▶ Task input
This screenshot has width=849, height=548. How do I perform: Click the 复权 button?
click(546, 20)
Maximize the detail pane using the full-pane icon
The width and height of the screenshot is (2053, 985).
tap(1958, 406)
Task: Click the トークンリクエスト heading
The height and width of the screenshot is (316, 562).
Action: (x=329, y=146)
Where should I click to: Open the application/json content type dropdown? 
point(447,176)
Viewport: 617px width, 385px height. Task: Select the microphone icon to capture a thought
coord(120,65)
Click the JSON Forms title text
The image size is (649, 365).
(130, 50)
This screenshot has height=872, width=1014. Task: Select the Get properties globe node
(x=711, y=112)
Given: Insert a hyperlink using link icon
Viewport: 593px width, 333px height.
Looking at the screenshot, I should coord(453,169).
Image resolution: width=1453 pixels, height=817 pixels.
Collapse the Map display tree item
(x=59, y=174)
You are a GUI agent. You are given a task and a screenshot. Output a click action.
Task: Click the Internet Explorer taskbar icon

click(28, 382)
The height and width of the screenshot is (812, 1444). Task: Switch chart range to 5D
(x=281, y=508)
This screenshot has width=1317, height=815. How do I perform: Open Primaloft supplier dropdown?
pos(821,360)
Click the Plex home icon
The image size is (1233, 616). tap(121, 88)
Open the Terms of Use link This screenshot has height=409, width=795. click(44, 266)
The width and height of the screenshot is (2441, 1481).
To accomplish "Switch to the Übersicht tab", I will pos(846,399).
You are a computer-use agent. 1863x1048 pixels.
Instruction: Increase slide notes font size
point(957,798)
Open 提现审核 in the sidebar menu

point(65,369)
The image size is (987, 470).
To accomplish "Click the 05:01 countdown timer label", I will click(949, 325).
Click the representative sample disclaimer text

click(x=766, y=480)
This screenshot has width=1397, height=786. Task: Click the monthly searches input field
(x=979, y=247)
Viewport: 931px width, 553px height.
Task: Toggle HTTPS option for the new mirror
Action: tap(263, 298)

▶ What to produce
Repeat each entry exactly, so that nothing in the listing is lost.

▶ Exercise response
This screenshot has width=849, height=548. How do I perform: Click the 复权 button?
click(546, 20)
Maximize the detail pane using the full-pane icon
The width and height of the screenshot is (2053, 985).
tap(1958, 406)
Task: Click the トークンリクエスト heading
The height and width of the screenshot is (316, 562).
Action: (x=329, y=146)
Where should I click to: Open the application/json content type dropdown? 
point(447,176)
Viewport: 617px width, 385px height. Task: Select the microphone icon to capture a thought
coord(120,65)
Click the JSON Forms title text
The image size is (649, 365).
(130, 50)
This screenshot has height=872, width=1014. Task: Select the Get properties globe node
(x=711, y=112)
Given: Insert a hyperlink using link icon
Viewport: 593px width, 333px height.
Looking at the screenshot, I should coord(453,169).
Image resolution: width=1453 pixels, height=817 pixels.
Collapse the Map display tree item
(x=59, y=174)
You are a GUI agent. You are given a task and a screenshot. Output a click action.
Task: Click the Internet Explorer taskbar icon

click(28, 382)
The height and width of the screenshot is (812, 1444). Task: Switch chart range to 5D
(x=281, y=508)
This screenshot has width=1317, height=815. How do I perform: Open Primaloft supplier dropdown?
pos(821,360)
Click the Plex home icon
The image size is (1233, 616). tap(121, 88)
Open the Terms of Use link This screenshot has height=409, width=795. click(44, 266)
The width and height of the screenshot is (2441, 1481).
To accomplish "Switch to the Übersicht tab", I will pos(846,399).
You are a computer-use agent. 1863x1048 pixels.
Instruction: Increase slide notes font size
point(957,798)
Open 提现审核 in the sidebar menu

point(65,369)
The image size is (987, 470).
To accomplish "Click the 05:01 countdown timer label", I will click(949, 325).
Click the representative sample disclaimer text

click(x=766, y=480)
This screenshot has width=1397, height=786. Task: Click the monthly searches input field
(x=979, y=247)
Viewport: 931px width, 553px height.
Task: Toggle HTTPS option for the new mirror
Action: tap(263, 298)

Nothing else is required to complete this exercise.